Department of Radiation Oncology, Princess Margaret Hospital and University of Toronto, Toronto, ON, Canada
P. W. M. Chung , M. O'Malley , M. A. S. Jewett , T. Panzarella , D. Hogg , M. J. Moore , P. Bedard , L. Anson-Cartwright , B. Tew-George , M. A. Haider , M. K. Gospodarowicz , P. R. Warde
Background: Surveillance is a standard management option for clinical stage I testicular cancer. Serial CT imaging of the abdomen and pelvis (CTA/P) is a key component of all surveillance protocols. Standard dose CTA/P may result in a radiation exposure of up to 20 mSv and the cumulative exposure to ionizing radiation may have a carcinogenic effect over the lifespan of these young patients who are all cured of their disease.
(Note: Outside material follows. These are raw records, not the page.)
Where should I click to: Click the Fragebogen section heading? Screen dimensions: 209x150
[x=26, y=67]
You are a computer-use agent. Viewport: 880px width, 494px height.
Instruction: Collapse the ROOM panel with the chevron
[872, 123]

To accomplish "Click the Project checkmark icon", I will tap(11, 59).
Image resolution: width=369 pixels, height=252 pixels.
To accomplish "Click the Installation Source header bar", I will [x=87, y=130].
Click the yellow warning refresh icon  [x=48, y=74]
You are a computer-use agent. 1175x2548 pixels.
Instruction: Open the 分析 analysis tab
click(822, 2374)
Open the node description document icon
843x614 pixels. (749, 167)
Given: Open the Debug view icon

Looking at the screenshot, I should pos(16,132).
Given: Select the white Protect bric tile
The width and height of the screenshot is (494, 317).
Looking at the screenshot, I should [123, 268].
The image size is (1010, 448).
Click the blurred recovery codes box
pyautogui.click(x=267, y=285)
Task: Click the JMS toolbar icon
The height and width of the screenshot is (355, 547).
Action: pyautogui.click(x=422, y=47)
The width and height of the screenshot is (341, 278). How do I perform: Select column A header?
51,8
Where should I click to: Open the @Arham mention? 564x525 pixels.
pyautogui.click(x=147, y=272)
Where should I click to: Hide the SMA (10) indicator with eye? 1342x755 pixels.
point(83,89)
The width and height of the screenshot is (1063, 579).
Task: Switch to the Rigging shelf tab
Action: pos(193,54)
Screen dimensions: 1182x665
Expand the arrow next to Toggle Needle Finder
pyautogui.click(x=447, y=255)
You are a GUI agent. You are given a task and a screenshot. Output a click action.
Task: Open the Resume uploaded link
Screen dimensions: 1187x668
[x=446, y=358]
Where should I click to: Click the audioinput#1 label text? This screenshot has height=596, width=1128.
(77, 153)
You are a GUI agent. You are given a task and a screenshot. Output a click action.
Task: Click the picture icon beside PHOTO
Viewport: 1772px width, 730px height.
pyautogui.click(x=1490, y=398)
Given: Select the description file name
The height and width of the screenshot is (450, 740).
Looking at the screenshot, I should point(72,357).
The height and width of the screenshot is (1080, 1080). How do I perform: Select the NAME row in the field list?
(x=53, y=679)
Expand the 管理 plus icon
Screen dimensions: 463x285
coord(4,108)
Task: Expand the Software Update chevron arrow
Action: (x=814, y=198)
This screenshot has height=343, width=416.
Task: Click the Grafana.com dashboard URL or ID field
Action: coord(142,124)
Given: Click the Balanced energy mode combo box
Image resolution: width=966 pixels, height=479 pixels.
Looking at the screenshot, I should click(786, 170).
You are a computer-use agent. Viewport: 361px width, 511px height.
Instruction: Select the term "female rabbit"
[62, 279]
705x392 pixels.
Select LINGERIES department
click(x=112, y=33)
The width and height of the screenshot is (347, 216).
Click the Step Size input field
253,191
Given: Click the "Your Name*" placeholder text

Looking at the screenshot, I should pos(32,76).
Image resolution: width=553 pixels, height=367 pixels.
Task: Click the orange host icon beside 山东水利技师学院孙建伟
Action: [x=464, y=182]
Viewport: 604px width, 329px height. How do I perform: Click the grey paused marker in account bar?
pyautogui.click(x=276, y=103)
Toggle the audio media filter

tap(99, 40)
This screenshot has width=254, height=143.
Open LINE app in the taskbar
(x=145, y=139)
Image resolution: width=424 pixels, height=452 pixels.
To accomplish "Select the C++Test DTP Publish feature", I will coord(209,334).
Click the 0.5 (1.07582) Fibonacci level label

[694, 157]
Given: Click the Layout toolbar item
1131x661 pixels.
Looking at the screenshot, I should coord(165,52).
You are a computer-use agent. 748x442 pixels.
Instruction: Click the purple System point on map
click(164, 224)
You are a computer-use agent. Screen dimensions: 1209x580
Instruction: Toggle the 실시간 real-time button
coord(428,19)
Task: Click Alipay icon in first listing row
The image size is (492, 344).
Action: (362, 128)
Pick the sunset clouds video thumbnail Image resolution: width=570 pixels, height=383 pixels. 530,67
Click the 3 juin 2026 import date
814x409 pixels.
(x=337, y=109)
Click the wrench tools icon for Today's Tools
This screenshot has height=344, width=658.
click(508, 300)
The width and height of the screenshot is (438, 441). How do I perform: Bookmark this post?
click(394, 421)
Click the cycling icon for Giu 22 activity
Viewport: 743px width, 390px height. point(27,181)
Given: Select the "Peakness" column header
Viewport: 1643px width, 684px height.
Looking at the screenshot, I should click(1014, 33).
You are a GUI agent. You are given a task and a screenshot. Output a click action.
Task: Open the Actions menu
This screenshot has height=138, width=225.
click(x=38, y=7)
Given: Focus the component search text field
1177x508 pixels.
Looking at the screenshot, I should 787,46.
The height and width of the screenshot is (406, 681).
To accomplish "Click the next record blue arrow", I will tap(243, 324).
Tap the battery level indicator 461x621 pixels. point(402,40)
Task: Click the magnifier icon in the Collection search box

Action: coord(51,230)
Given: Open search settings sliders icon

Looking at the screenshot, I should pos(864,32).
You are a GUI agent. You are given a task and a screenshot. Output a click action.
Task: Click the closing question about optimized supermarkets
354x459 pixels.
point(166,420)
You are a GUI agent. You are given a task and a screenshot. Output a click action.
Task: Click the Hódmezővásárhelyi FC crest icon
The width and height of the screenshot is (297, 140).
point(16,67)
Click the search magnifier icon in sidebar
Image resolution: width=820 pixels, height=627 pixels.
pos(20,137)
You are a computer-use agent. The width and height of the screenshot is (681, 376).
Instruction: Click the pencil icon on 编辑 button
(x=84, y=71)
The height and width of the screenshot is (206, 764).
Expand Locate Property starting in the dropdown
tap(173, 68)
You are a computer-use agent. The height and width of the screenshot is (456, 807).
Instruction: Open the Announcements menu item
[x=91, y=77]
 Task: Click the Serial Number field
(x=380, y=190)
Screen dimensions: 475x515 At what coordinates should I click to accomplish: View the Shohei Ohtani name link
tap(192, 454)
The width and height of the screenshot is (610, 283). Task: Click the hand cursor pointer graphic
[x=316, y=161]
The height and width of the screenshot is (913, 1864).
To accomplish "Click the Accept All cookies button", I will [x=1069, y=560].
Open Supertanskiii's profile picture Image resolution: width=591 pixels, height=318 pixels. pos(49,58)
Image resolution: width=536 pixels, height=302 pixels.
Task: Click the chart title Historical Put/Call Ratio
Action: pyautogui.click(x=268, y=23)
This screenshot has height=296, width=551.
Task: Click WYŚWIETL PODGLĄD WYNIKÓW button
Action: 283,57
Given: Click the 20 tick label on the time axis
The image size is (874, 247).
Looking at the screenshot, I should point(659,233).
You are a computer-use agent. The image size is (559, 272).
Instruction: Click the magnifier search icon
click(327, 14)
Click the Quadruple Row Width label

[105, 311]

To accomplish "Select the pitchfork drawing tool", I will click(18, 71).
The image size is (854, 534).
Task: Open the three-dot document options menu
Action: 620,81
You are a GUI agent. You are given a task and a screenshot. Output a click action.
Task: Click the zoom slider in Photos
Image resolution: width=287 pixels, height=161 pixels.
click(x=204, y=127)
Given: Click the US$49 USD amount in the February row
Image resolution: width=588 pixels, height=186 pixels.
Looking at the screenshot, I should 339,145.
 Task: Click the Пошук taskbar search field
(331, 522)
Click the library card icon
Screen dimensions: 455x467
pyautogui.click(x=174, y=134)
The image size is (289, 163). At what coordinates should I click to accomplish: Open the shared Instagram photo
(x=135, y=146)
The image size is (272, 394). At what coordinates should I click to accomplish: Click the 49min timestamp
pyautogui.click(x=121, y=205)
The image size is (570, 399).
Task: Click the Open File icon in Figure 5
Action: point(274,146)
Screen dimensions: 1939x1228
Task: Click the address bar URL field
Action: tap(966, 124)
This study evaluated the safety of using low dose CT scans in this setting. Methods: Between 2005 and 2010, 239 patients (193 seminoma, 46 nonseminoma) with stage I testicular cancer were enrolled into a prospective phase II study and initially underwent standard dose CTA/P and low dose CTA/P (40-60% dose reduction). Patients continued with low dose CT alone if image quality was adequate (only 1 patient had poor quality images that could not be used for surveillance). Relapse in the retroperitoneum detected on low dose CT was confirmed with standard dose CT. These CT images were prospectively evaluated by a single radiologist to compare nodal size/number between the 2 imaging techniques. Results: Median age of patients was 36 years (range 18-83) and median follow up was 26 months (range 1-80). There were 32 relapses: 30 in retroperitoneal lymph nodes, 1 with raised serum tumour markers, and 1 in lung alone. Of the 30 nodal relapses, 28 pairs of CTs were assessed for nodal size. Mean size of retroperitoneal nodal relapse (short axis) was 16.9 mm and 16.6 mm for standard and low dose CT, respectively (p=0.28; 95% CI 0.61-0.82). In all cases there was ≤2 mm difference in the nodal size between the imaging techniques. Conclusions: Low dose CT scans may safely reduce radiation exposure due to retroperitoneal imaging during surveillance of stage I testicular cancer with minimal loss of diagnostic quality. The use of this imaging technique should be considered in all surveillance protocols.